This past Monday I was in Birmingham, Alabama. It was Martin Luther King, Jr. Day, and several of us from around the country had flown in for a service in the evening at a local church. The purpose of the meeting was to gather Hispanic believers and pastors and encourage them with our presence, prayers, and words.

Several hundred Hispanic brothers and sisters and a couple dozen pastors came. We were told that it was the first time since the passing of Alabama’s harsh immigration laws that there had been such a gathering. Some were fearful of driving and being stopped; others were apprehensive about coming to a suburban mega-church. Still many came, and it was a wonderful evening. There was song and a couple of testimonies by two who had been affected by the laws directly. Each of us who had come spoke for a few minutes, and two preached short messages. Amazing.

I was asked to speak for a few minutes. I had two primary thoughts. First, Go to the Bible. It is a book written by migrant people for the people of God, who in both the Old and New Testaments are often displaced from their homes. From Abraham to Jesus as a refugee as a child, the people of God have had to live in foreign lands. The Bible is full of stories of people on the move, and it even contains laws that might help orient legislation in this country. In Deuteronomy 10:17-19 the ultimate motivation to treat the outsider with compassion is because God loves them. The laws in the Pentateuch concerning the stranger are not generated by fear or suspicion or racism. They reflected the care and compassion of God, who had redeemed Israel – itself an immigrant population – from Egypt.

Second, 1 Peter 2:11 tells us that all believers are sojourners and strangers.
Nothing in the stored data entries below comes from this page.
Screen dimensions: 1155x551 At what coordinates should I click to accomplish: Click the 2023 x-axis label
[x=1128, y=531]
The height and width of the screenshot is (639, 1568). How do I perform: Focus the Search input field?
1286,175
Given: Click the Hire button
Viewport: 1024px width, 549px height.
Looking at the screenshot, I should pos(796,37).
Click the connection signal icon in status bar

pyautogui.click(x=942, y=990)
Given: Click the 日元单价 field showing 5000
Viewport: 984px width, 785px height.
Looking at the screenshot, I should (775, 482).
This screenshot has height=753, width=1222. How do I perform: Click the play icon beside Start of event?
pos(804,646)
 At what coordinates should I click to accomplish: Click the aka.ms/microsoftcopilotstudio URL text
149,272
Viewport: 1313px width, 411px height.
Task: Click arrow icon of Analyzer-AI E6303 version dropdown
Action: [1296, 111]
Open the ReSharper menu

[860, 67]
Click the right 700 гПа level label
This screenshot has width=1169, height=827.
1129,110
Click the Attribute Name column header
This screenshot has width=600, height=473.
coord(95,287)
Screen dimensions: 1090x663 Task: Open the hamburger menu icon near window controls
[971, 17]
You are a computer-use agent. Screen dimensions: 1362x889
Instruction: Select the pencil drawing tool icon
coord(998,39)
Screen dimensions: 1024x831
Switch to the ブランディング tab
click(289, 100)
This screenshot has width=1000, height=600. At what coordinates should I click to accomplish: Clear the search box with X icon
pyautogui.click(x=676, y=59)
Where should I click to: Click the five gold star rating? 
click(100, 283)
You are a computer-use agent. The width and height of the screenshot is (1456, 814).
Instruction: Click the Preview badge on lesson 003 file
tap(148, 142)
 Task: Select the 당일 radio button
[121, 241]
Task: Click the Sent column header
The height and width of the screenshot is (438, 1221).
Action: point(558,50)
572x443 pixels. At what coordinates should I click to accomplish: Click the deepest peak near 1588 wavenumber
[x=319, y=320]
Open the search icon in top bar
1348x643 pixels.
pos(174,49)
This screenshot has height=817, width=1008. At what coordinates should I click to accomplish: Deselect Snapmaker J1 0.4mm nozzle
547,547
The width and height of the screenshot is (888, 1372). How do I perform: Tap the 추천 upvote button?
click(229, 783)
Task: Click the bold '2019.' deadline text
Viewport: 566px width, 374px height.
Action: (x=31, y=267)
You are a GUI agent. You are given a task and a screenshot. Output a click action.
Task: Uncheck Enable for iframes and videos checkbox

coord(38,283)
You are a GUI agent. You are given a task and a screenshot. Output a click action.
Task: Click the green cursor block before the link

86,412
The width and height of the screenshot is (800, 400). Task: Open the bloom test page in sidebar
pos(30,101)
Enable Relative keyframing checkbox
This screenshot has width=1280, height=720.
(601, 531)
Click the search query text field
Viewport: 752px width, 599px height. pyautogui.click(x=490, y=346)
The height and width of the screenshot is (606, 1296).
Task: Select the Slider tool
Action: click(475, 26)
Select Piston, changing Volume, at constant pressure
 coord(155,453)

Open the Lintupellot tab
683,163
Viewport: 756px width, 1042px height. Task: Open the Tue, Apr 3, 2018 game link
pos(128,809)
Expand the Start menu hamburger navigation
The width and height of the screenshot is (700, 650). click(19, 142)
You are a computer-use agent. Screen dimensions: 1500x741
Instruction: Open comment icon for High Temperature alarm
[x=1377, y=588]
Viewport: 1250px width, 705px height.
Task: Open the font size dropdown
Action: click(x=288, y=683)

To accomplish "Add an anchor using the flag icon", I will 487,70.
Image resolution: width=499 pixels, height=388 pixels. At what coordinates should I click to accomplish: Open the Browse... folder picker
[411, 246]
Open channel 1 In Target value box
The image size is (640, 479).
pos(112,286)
For most Christians, this is just a vague concept and metaphor. Immigrants, though, live the metaphor. It is their life; it is their day-to-day experience. Perhaps the majority culture needs to engage immigrants to truly understand the metaphor and to grasp in new ways what it means to be a Christian: to be dependent, vulnerable, and even persecuted.

I hope to post soon some pictures of the event on my Facebook page, so please check there in a few days.

The powerful and hopeful words sung by Afro-Americans at that time may still encourage us today:

“We shall overcome, we shall overcome,
We shall overcome someday;
Oh, deep in my heart, I do believe,
We shall overcome someday.”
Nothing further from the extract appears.